## TASK GOAL
Below are the records. Retype exactly the lines between the lines holding "Düğün, Kına ve Nikah Malzemeleri (43, 1487)" and "Beyaz Sound Basklı", inclusive.

## GIVEN RECORDS

§

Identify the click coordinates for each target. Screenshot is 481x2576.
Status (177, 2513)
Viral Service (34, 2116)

§

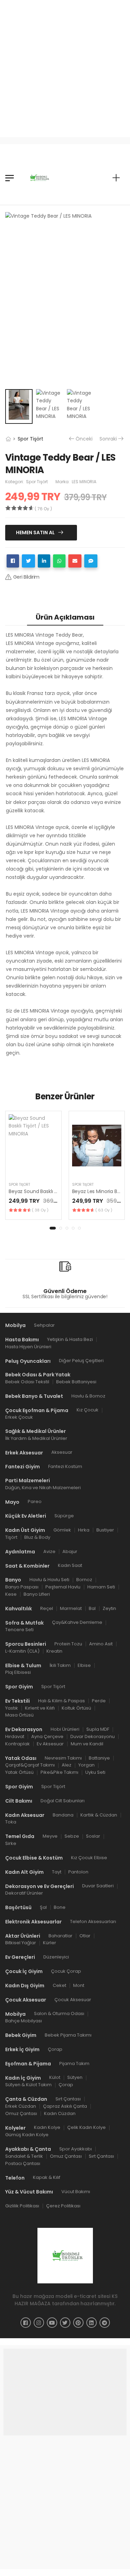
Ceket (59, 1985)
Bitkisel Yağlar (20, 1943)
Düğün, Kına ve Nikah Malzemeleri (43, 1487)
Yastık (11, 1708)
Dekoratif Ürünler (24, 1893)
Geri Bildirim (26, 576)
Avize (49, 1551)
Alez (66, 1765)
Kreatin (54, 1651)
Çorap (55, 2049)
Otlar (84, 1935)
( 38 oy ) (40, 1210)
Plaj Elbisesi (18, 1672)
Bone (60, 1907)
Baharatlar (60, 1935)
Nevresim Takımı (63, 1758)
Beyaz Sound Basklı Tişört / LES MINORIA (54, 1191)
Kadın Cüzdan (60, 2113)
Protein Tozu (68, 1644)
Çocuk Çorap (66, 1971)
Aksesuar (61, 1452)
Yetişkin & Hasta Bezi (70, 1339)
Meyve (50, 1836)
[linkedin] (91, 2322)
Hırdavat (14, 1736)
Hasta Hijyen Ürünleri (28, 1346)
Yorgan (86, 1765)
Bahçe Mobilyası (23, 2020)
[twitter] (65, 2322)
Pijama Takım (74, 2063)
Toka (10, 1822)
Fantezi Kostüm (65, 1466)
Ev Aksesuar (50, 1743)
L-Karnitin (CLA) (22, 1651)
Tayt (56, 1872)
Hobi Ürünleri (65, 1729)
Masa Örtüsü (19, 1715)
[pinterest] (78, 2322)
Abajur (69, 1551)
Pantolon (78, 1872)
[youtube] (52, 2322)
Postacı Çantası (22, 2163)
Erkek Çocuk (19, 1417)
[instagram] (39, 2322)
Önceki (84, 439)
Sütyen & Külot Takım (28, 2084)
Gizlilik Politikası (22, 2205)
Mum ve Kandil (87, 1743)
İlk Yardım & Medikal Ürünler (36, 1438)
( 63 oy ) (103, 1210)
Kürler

§

## RESULT OF THIS TASK
Düğün, Kına ve Nikah Malzemeleri (43, 1487)
Yastık (11, 1708)
Dekoratif Ürünler (24, 1893)
Geri Bildirim (26, 576)
Avize (49, 1551)
Alez (66, 1765)
Kreatin (54, 1651)
Çorap (55, 2049)
Otlar (84, 1935)
( 38 oy ) (40, 1210)
Plaj Elbisesi (18, 1672)
Bone (60, 1907)
Baharatlar (60, 1935)
Nevresim Takımı (63, 1758)
Beyaz Sound Basklı Tişört / LES MINORIA (54, 1191)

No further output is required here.